◆ Job: Reproduce the lines below exactly, from the line containing "Viewport: 720px width, 540px" through the final line, both included.

# START OF Input for this task

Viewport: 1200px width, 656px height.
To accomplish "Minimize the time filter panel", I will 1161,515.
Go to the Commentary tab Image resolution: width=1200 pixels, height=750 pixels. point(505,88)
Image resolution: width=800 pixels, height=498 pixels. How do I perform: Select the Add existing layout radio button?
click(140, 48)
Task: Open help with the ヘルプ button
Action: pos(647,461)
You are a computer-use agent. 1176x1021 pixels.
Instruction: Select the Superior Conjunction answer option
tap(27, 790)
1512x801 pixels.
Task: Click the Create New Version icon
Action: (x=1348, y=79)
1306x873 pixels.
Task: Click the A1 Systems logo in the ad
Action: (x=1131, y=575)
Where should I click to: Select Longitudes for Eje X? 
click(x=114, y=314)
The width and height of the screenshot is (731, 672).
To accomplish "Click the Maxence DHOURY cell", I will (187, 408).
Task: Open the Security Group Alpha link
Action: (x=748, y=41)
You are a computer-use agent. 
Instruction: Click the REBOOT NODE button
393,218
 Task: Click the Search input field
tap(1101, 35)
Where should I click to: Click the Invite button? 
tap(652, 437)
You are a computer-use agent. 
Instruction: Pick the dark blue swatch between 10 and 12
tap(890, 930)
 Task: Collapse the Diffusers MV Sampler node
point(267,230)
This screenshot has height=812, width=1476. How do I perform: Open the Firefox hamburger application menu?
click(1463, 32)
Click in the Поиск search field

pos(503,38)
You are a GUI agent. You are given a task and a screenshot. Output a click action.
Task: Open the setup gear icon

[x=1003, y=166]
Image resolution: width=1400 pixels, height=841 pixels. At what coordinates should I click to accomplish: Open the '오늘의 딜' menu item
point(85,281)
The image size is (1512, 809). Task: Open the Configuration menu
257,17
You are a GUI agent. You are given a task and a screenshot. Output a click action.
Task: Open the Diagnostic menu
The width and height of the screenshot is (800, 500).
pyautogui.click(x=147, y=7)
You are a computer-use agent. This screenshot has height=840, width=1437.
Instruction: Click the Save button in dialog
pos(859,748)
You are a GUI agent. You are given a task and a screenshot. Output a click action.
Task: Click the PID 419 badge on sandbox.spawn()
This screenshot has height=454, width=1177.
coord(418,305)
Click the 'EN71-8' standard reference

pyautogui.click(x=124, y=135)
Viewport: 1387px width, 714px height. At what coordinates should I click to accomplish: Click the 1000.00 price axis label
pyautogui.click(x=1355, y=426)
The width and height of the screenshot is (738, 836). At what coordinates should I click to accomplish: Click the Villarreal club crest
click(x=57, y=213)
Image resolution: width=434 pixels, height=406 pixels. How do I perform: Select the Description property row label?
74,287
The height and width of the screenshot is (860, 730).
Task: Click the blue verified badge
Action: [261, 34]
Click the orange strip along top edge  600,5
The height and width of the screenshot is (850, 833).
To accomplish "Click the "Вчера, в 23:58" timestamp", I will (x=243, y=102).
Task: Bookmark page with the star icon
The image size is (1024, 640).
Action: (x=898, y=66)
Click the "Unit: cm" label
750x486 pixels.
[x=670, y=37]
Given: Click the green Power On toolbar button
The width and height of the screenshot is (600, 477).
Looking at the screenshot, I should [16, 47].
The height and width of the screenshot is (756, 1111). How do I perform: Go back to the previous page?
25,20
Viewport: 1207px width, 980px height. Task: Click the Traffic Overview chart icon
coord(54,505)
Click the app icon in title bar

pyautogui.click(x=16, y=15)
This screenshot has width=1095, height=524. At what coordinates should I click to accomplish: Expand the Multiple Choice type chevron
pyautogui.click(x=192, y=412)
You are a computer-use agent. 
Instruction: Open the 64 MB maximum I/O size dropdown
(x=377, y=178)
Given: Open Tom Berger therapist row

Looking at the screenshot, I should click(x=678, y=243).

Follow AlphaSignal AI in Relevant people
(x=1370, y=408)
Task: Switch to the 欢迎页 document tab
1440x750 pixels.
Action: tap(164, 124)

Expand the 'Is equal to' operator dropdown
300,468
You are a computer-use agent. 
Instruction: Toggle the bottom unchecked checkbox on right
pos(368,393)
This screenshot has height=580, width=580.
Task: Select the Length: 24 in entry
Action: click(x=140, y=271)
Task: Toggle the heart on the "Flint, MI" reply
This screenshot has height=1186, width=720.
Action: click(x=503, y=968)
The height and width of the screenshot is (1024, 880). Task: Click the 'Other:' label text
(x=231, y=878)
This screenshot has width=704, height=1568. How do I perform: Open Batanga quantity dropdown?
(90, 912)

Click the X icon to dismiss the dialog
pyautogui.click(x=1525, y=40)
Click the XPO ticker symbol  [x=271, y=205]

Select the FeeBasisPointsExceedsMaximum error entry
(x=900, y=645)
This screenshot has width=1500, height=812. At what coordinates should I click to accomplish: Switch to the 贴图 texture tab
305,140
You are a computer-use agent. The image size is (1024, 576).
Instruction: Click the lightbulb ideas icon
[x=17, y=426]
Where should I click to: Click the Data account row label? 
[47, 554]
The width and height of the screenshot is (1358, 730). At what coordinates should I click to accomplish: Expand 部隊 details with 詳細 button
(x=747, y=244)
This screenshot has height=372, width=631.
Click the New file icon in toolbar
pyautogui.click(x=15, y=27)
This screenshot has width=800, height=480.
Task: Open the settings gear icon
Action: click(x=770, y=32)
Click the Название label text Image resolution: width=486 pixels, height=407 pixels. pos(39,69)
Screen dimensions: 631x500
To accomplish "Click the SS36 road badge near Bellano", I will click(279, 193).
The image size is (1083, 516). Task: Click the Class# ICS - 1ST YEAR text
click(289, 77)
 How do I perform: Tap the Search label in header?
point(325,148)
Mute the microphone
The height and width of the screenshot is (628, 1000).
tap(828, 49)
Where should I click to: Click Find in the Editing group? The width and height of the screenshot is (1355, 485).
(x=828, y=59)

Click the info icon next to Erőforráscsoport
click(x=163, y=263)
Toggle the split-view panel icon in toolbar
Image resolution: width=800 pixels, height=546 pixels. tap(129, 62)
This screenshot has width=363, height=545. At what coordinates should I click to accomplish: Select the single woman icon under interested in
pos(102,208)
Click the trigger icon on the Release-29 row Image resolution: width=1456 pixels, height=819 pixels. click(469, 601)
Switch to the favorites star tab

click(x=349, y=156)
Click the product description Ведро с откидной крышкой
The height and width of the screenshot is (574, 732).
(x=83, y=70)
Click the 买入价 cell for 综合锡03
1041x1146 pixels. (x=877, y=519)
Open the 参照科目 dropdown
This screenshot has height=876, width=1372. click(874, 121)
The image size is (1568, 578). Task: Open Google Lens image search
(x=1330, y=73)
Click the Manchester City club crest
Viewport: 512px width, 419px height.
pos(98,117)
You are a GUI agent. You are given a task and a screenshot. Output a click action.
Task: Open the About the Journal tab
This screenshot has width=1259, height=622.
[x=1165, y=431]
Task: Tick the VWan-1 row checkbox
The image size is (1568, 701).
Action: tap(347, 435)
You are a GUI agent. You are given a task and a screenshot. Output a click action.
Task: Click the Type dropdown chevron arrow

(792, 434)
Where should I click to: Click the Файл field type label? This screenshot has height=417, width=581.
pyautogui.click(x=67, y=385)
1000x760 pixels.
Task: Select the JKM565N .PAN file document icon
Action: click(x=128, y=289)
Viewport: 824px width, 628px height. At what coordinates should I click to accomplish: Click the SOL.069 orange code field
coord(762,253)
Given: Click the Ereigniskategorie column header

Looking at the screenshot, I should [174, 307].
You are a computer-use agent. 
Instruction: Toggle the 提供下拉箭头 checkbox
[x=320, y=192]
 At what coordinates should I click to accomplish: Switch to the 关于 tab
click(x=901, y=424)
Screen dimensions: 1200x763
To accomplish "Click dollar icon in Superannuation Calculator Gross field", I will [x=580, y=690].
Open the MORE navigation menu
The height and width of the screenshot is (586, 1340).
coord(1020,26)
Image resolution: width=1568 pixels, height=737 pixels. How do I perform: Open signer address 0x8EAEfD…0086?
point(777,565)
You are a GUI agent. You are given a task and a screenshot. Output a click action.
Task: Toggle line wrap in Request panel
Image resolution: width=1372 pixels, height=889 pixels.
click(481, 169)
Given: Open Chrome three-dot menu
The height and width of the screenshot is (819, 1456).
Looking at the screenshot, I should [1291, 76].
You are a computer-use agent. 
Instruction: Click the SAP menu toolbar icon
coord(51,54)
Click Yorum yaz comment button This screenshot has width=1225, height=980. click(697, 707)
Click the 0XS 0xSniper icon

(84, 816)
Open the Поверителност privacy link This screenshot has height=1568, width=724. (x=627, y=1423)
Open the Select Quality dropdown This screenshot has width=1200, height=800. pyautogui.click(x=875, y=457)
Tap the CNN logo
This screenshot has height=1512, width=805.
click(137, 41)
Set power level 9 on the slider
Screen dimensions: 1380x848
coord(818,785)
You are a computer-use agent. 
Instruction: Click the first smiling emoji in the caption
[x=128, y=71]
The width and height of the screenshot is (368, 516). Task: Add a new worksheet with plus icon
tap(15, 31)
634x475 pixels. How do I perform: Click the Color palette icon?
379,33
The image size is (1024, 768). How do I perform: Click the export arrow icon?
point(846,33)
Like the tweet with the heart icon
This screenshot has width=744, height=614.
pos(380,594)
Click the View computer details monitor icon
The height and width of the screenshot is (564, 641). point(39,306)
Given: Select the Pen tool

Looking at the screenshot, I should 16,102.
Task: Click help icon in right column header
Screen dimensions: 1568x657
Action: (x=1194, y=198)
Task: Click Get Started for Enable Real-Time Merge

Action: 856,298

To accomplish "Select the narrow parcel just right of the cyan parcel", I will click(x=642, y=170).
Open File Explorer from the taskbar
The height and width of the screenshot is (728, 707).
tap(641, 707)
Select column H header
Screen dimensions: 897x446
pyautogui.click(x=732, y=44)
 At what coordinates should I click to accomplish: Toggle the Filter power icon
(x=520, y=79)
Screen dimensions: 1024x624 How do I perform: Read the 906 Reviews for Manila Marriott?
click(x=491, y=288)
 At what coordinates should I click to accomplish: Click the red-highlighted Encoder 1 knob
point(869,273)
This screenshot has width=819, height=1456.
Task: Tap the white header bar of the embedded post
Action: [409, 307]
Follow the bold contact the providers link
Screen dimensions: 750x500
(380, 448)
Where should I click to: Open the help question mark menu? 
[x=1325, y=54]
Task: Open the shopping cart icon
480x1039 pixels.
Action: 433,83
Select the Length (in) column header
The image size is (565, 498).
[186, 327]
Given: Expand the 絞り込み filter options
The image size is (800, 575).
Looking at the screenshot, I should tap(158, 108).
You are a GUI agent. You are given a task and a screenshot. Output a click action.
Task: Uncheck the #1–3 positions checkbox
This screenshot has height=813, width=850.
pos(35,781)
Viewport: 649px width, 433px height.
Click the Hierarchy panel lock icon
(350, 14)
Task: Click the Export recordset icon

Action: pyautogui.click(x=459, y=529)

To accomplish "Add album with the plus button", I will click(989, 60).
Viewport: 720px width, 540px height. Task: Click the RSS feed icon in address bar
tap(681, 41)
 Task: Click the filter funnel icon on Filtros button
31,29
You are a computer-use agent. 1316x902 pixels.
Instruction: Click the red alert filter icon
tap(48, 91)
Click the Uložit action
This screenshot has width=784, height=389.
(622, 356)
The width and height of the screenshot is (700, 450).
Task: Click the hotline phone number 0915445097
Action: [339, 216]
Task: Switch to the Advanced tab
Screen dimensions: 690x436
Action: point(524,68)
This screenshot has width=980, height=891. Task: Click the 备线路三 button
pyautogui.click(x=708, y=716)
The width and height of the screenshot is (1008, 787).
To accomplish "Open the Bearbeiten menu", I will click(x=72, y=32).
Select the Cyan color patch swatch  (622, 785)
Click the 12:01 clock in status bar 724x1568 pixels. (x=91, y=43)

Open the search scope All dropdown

# END OF Input for this task

◆ Problem solution:
Viewport: 720px width, 540px height. Task: Click the RSS feed icon in address bar
tap(681, 41)
 Task: Click the filter funnel icon on Filtros button
31,29
You are a computer-use agent. 1316x902 pixels.
Instruction: Click the red alert filter icon
tap(48, 91)
Click the Uložit action
This screenshot has width=784, height=389.
(622, 356)
The width and height of the screenshot is (700, 450).
Task: Click the hotline phone number 0915445097
Action: [339, 216]
Task: Switch to the Advanced tab
Screen dimensions: 690x436
Action: point(524,68)
This screenshot has width=980, height=891. Task: Click the 备线路三 button
pyautogui.click(x=708, y=716)
The width and height of the screenshot is (1008, 787).
To accomplish "Open the Bearbeiten menu", I will click(x=72, y=32).
Select the Cyan color patch swatch  (622, 785)
Click the 12:01 clock in status bar 724x1568 pixels. (x=91, y=43)

Open the search scope All dropdown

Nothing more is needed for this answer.